DATA FOR THIS TASK =
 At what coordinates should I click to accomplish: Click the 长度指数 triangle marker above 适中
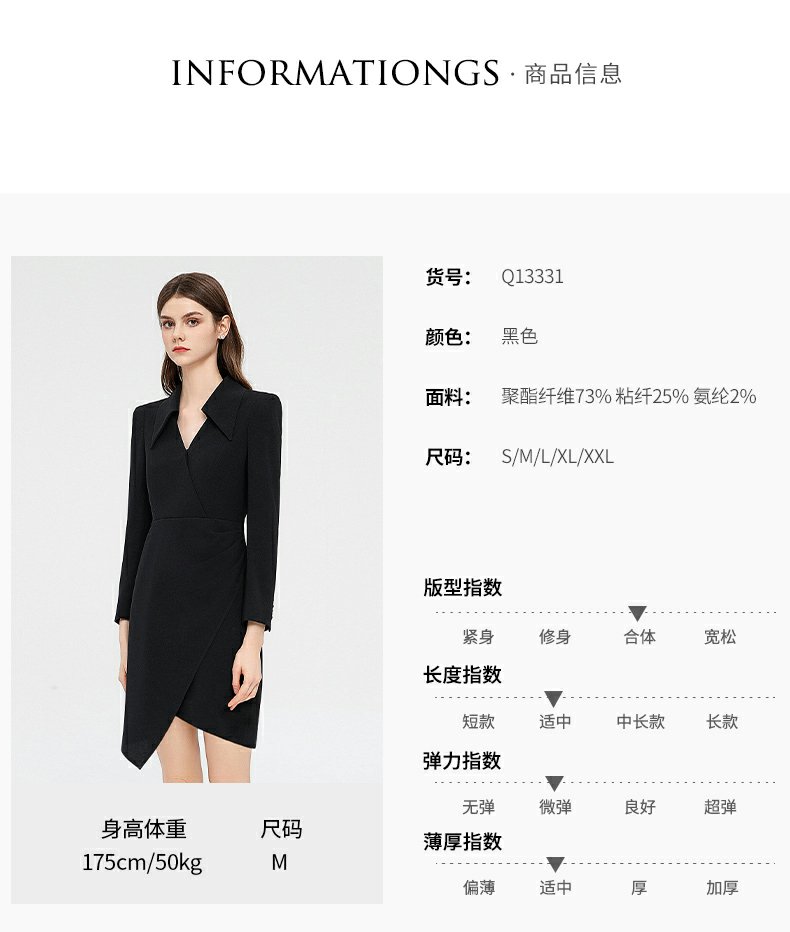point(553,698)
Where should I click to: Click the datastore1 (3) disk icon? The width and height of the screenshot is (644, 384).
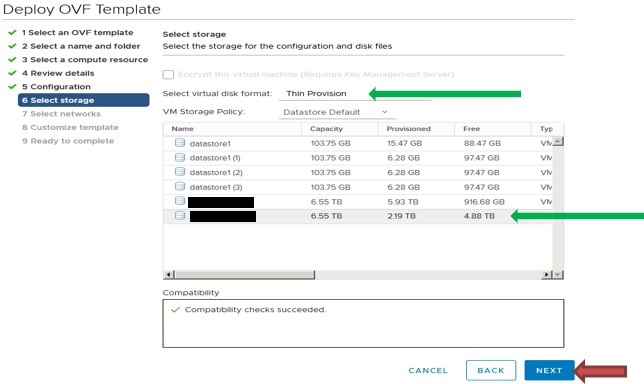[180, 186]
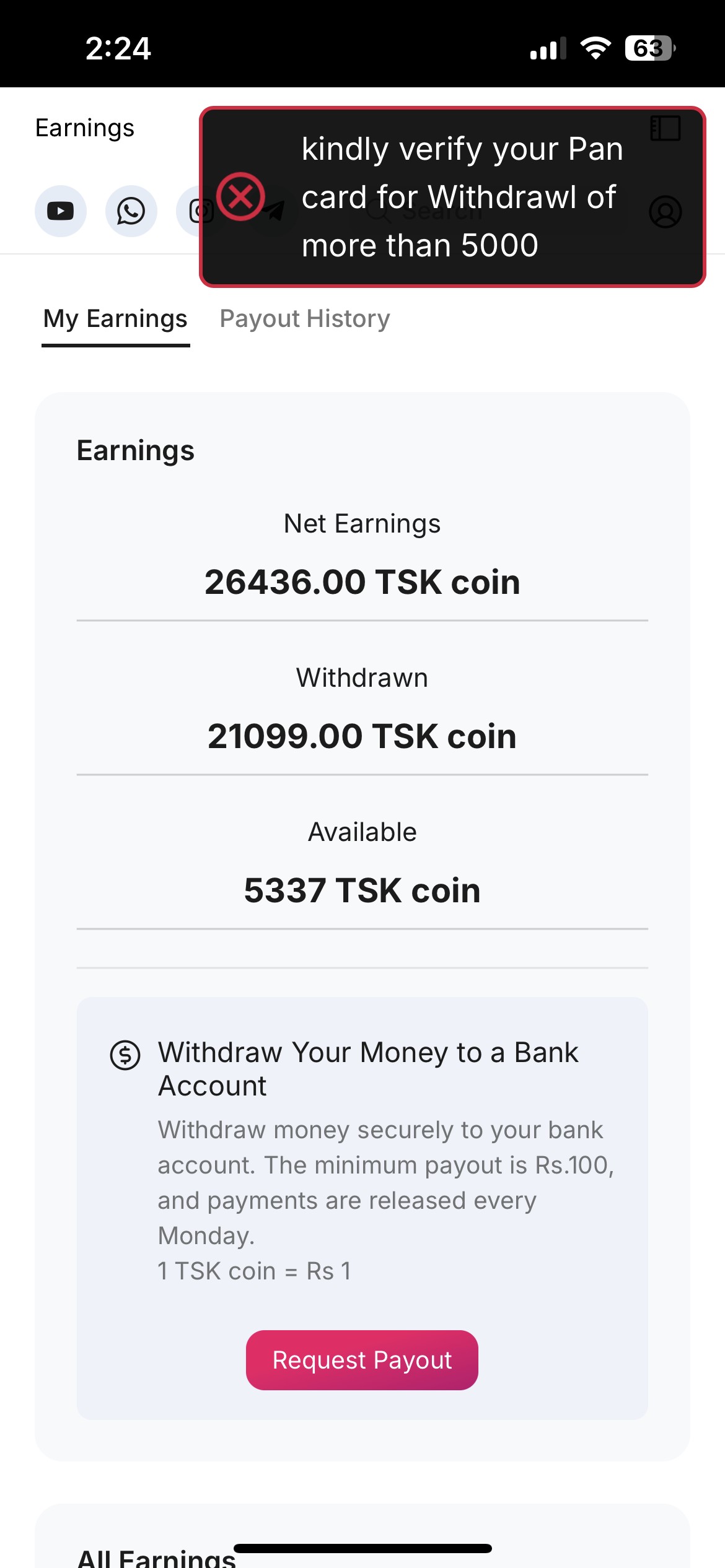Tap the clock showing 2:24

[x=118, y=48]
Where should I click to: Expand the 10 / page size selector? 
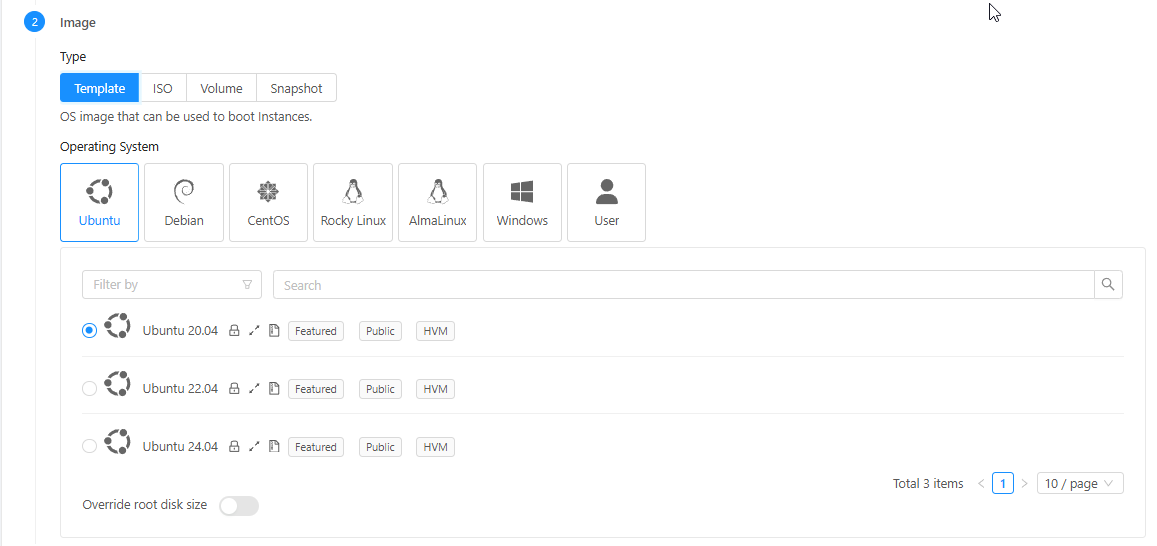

EXERCISE BRIEF =
Convert the listing above into a Markdown table with a Row column numbering each line and a Line column holding its text, skipping blank lines. Leave the pictures out.

SOLUTION =
| Row | Line |
|---|---|
| 1 |  At what coordinates should I click to accomplish: Click the 长度指数 triangle marker above 适中 |
| 2 | point(553,698) |
| 3 | Where should I click to: Click the datastore1 (3) disk icon? The width and height of the screenshot is (644, 384). |
| 4 | [180, 186] |
| 5 | Tap the clock showing 2:24 |
| 6 | [x=118, y=48] |
| 7 | Where should I click to: Expand the 10 / page size selector?  |